The rib stitch is one of my most favorite knitting stitches.  It is versatile and one can go about it in several ways.  Whether you choose the knit one-purl one rib, the knit two-purl two rib, a combination of both or even mixed up with some twisted knit stitches, it will more than likely look no less than stunning.

Striped Rib Stitch

Colors in knitting pieces can add depth and personality to the finished item. Knitting in stripes, I think, is a simple way to integrate colors into your knitting. Doing stripes with the rib stitch, however,  gets a little more interesting.  Let's take a closer look.

With the rib stitch, regardless of how many knit and purl stitches, the rib effect is achieved by following the pattern (if the right side has k1, p1 and so on, the wrong side should follow p1, k1 and so on). However, if you are changing colors for your stripes, the first row should be a knit row. This will make the stripes look cleaner.
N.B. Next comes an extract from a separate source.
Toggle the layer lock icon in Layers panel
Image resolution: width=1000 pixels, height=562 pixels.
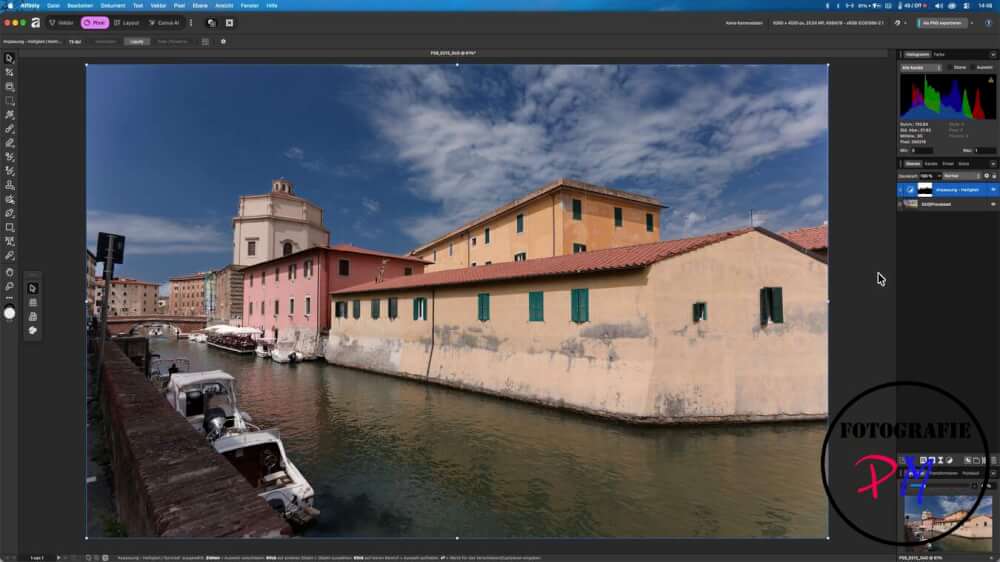[x=994, y=176]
Here are comparative photos of a knit one-purl one rib and a knit two-purl two rib: with and without the stretch. The right sides shows the cleaner stripes, done with a knit row whenever switching colors.
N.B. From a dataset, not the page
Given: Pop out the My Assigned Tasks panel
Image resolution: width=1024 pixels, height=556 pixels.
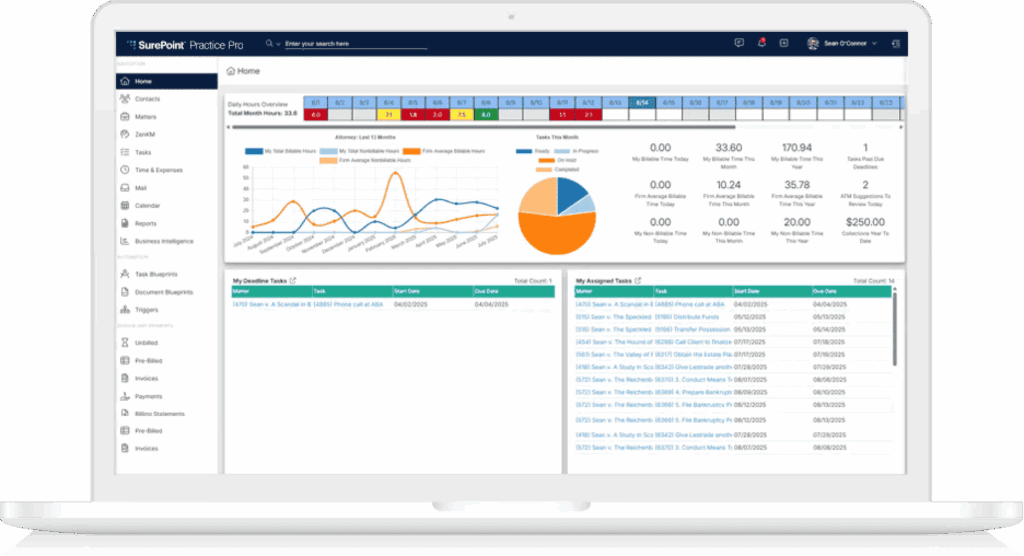Looking at the screenshot, I should click(637, 281).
This is how it looks like with the knit one purl one, without the stretch
Knit two purl two, without the stretch
You can see that once the piece is stretched, the lines on the right side are much cleaner than the left. This is achieved by doing an all knit row as the first row when switching colors.

Knit two purl two with a stretch, the clashing colors are more visible here.

Here are the backs of the same swatches above.
Interestingly, the cleaner stripes on the front of the knitted piece turned out to produce lines on the back.
The right side shows the lines formed from the all knit row when switching colors.

The back of a knit one purl one with a stretch

Figure 2B: The back of a knit two purl two with a stretch
As a conclusion, if both sides of the piece will show (a perfect example would be a scarf), my personal choice would be to follow the pattern for both right and wrong sides. It will not have clean stripes but since the elasticity of the ribbing stitch allows to hide the clashing lines, I would prefer that rather than the visible lines on the back (as shown on the right side of Figure 2B).

For something such as a hat, I think the better choice would be the cleaner stripes. Hats when worn will be stretched so the clear lines would look nicer. The wrong side of the work will show the visible lines from the knit row but it would not matter because it will not be seen.

I hope you find this tip useful. Happy knitting!